Thailand confirmed a record 9,276 community cases on Friday, as well as 73 deaths, the Bangkok Post reports. The highest-ever national daily increase in cases was reported on 17 May, when 9,635 cases were confirmed, most of which were inside prisons.
Meanwhile Pfizer plans to ask US regulators to authorize a booster dose of its Covid-19 vaccine within the next month, the drugmaker’s top scientist said on Thursday.
The announcement was based on evidence of greater risk of reinfection six months after inoculation and due to the spread of the highly contagious Delta variant of coronavirus.
Here are the other key recent developments:
- Holidaymakers in Portugal will be required to show a negative Covid-19 test, a vaccination certificate or proof of recovery to stay in hotels or other holiday accommodation from Saturday, the government announced.
- Foreign tourists who are not vaccinated against Covid-19 will not be allowed to enter Canada for some time, with the government unwilling to jeopardise progress made on containing the virus, prime minister Justin Trudeau said.

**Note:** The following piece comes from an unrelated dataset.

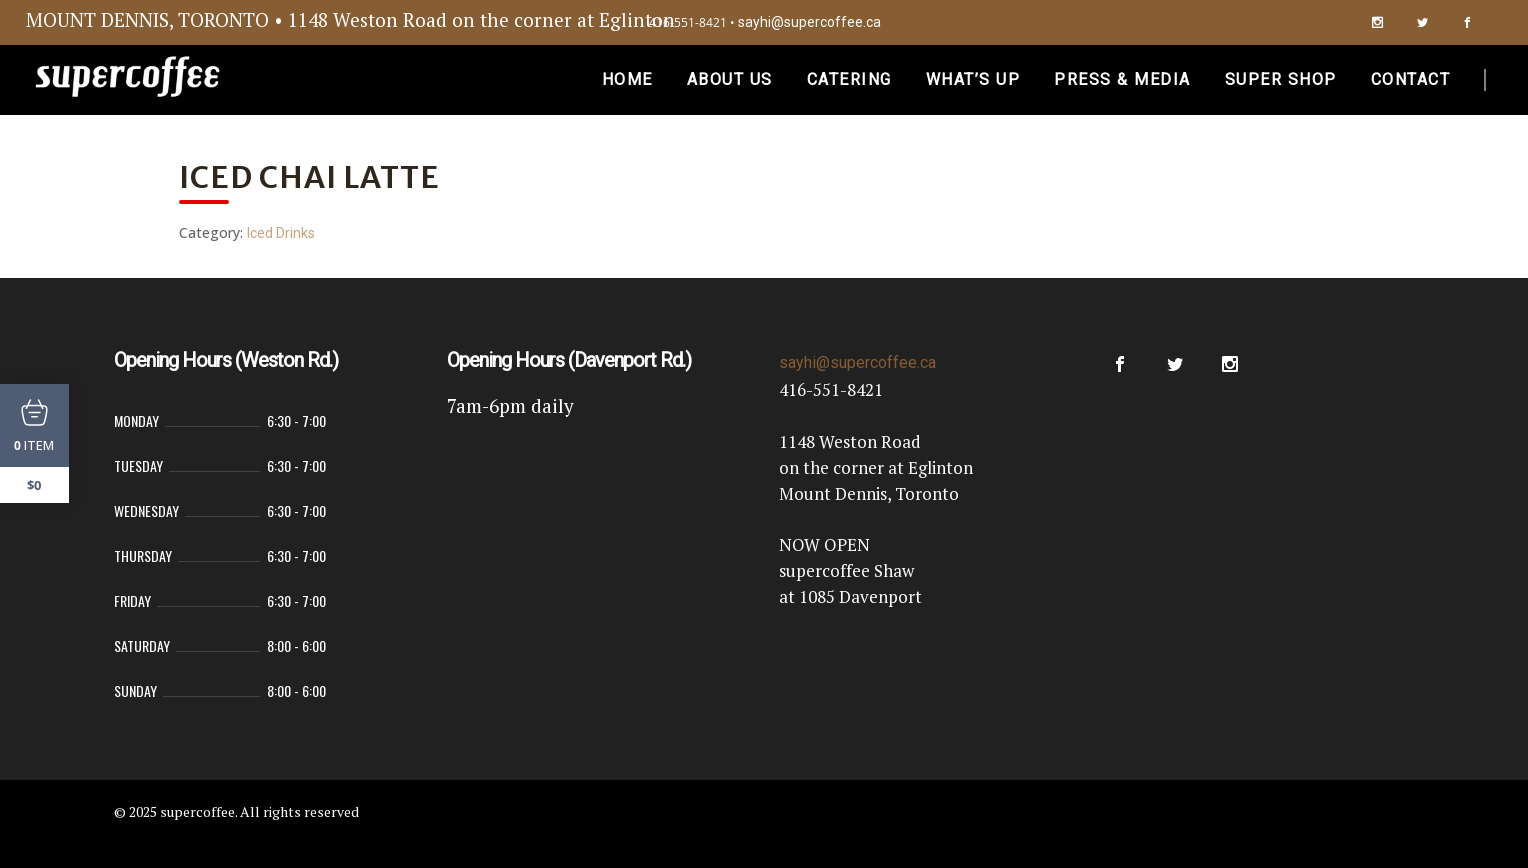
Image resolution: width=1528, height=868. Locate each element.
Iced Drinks (281, 233)
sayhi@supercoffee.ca (809, 22)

- Olympic organisers decided to ban spectators from the Tokyo Games after Japan’s prime minister declared a state of emergency in the host city. Olympic minister, Tamayo Marukawa left open the possibility that some venues outside Tokyo could still have fans.
- Greece is to unveil plans to mandate vaccination for specific professional groups next week, the government said, after the country’s bio-ethics experts recommended compulsory shots for health workers and staff at elderly care facilities only “as a last resort measure” if efforts to encourage voluntary inoculation proved ineffective.

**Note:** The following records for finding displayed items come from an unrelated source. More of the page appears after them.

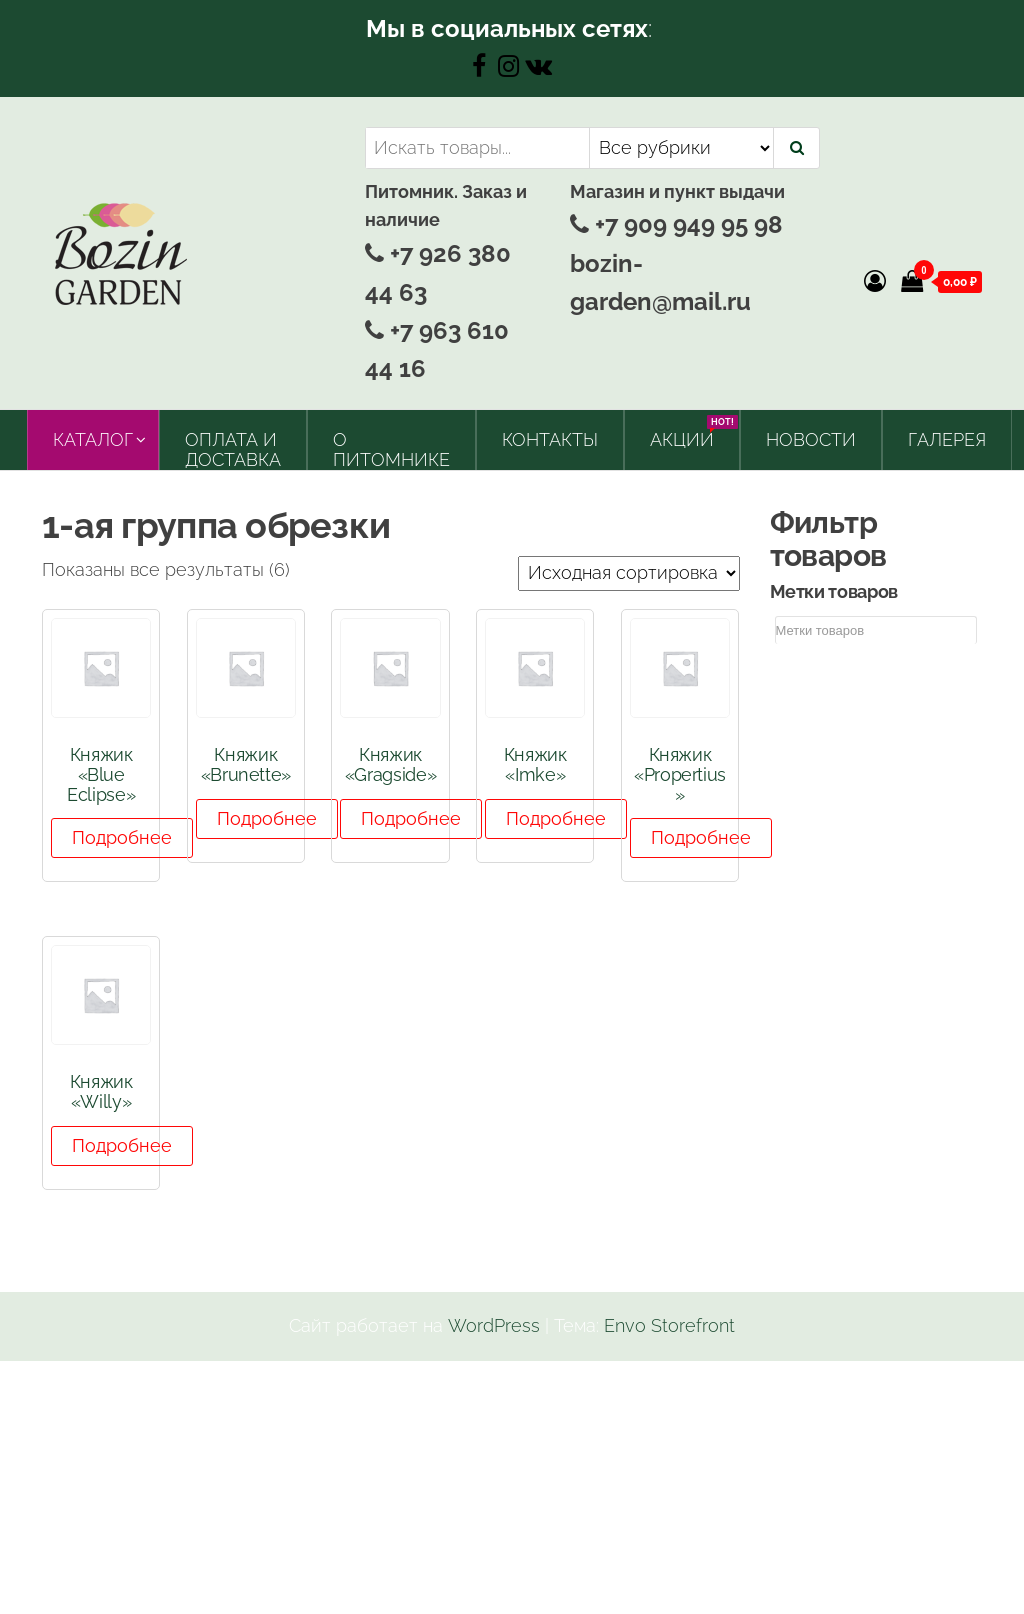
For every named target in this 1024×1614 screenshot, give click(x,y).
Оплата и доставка (233, 449)
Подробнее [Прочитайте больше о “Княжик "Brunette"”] (267, 818)
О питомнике (391, 449)
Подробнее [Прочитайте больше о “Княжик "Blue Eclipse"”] (122, 837)
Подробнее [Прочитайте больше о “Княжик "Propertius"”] (701, 837)
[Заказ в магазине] (629, 573)
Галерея (947, 439)
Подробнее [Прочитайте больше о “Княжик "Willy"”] (122, 1145)
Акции (689, 432)
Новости (811, 439)
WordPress (494, 1325)
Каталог (93, 439)
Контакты (550, 439)
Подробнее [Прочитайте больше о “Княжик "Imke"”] (556, 818)
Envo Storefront (669, 1325)
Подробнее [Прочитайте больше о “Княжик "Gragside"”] (411, 818)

- Holidaymakers from England travelling to amber list countries will not have to quarantine on return if they are fully vaccinated, but Britons living overseas will not be able to prove their vaccine status if they have been jabbed abroad.
- Luxembourg’s prime minister Xavier Bettel left hospital today after treatment for Covid-19 and will resume work this week, officials said. A statement from Bettel’s government said his condition had improved, allowing him to work from home. He had been admitted to hospital on Sunday.
- Pharmacies across Indonesia are running out of ivermectin, an oral treatment normally used to parasitic infections, AFP reported, after it was used widely and reportedly with success in India, Mexico, Bolivia, and elsewhere.
- A case brought by more than 500 families of Covid victims seeking a total of €100m in compensation from the Italian government has reached court, as the first hearing into continental Europe’s deadliest outbreak got under way in Rome.